A rough guess for the answer is $$a_0=\frac{N}{\log_2 N}$$
For your example, $$a_0=1000000/\log_21000000\approx50000\\ a_1=a_0-\frac{a_0\log_2 a_0-1000000}{(1/\ln2)+\log_2 a_0}=62873\\ a_2=a_1-\frac{a_1\log_2 a_1-1000000}{(1/\ln2)+\log_2 a_1}=62746$$

Answer 2

So I was provided 2 possible solutions by some friends:

1. Use binary search (brute force) to find the number which exceeds $t$ (the column value from the table) in microseconds, so iterate over numbers from 1-t and stop when I find a $n$ whose output from $f(n)$ exceeds or equals $t$ and take the previous $n$.

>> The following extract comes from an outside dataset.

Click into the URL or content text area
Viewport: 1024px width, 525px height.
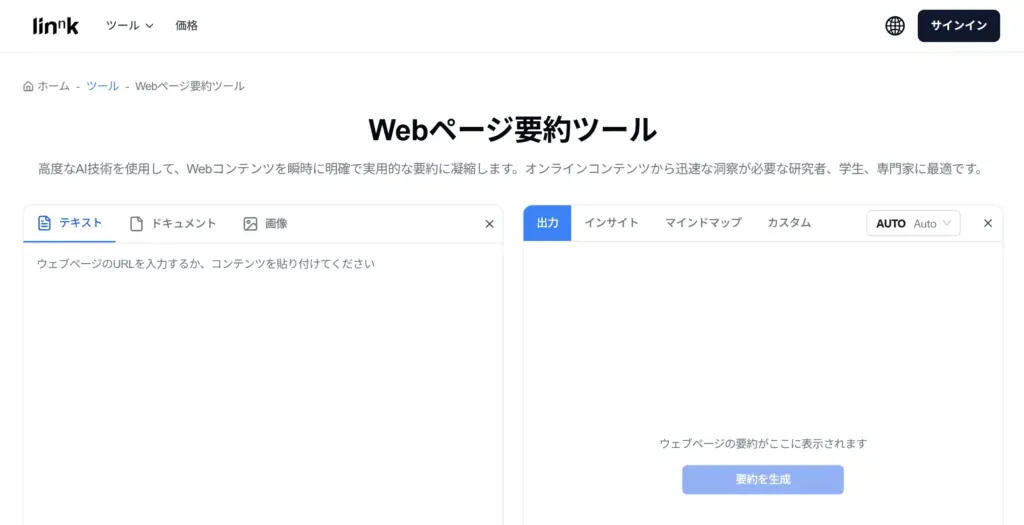(263, 380)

2. Use the lambert function as follows $e^{W(t*log(2))}$ where $t$ is the column value in the table.

   Thank you guys for all of your feedback, I learned more from researching the stuff you shared with me.

Answer 3

There's a fairly easy way to numerically solve $n \log_2 n = t$, using the fact that $n$ and $t$ are not too far apart and especially their logs are close together. Just write this as $n = \frac{t}{\log_2 n}$ and then do a fixed point iteration, starting with say $n_0=t$.

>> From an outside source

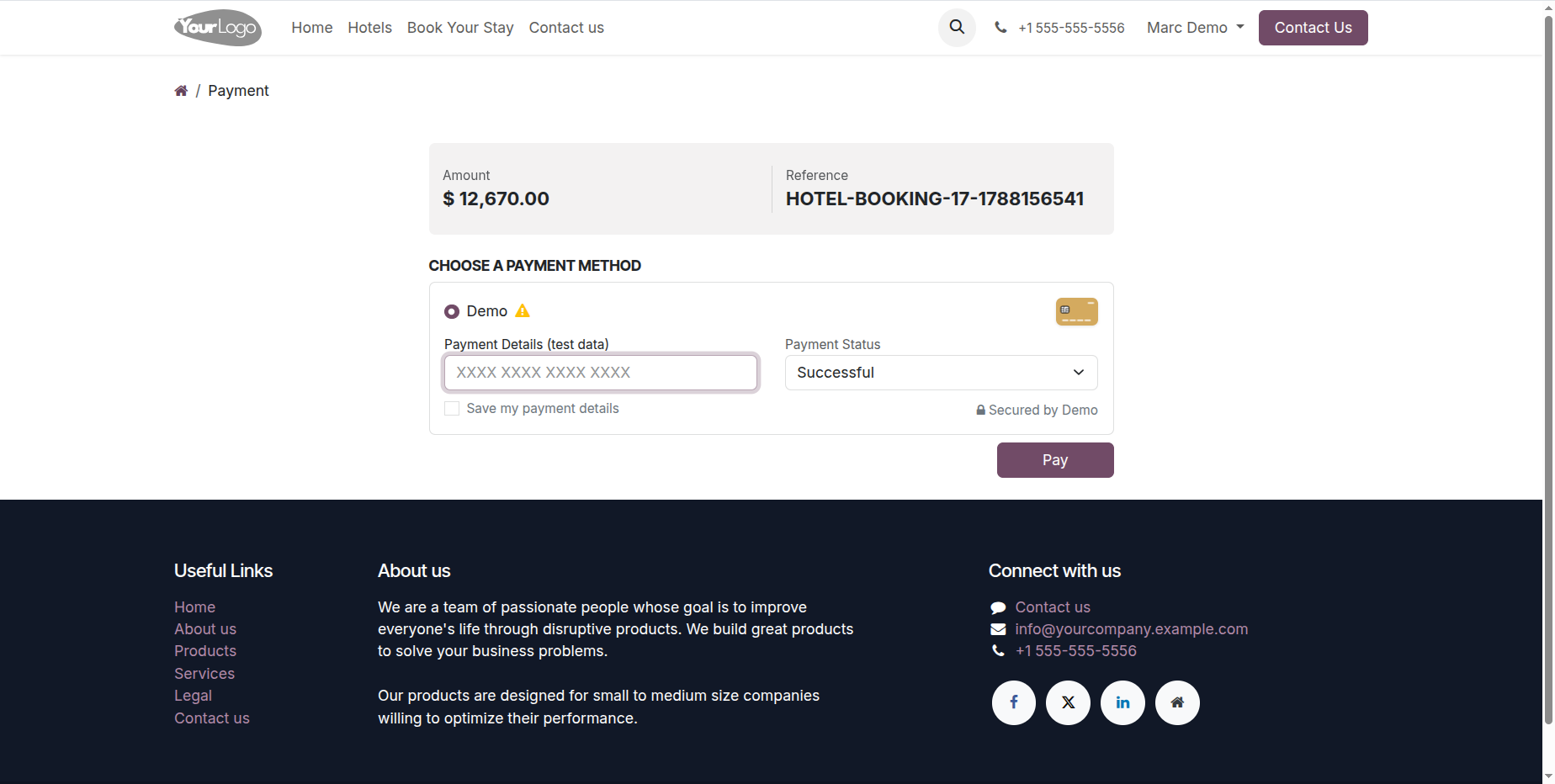Click the purple Contact Us button
This screenshot has width=1555, height=784.
(x=1313, y=28)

\begin{align} n_0 &= 1000000 \\ n_1 &= \frac{1000000}{\log_2 n_0} \approx 50172 \\ n_2 &= \frac{1000000}{\log_2 n_1} \approx 64043 \\ n_3 &= \frac{1000000}{\log_2 n_2} \approx 62630 \\ n_4 &= \frac{1000000}{\log_2 n_3} \approx 62756 \\ n_5 &= \frac{1000000}{\log_2 n_4} \approx 62745 \\ n_6 &= \frac{1000000}{\log_2 n_5} \approx 62746 \\ \end{align}

Essentially this works because $\log_2 n$ is very contractive (for large values of $n$), so the relative error of $\log_2 n$ (compared to the exact value) is smaller than the relative error of $n$. Convergence is not as rapid as a proper Newton iteration as in Michael's answer, but it is terribly simple and, for large values of $t$ measurably faster than binary search.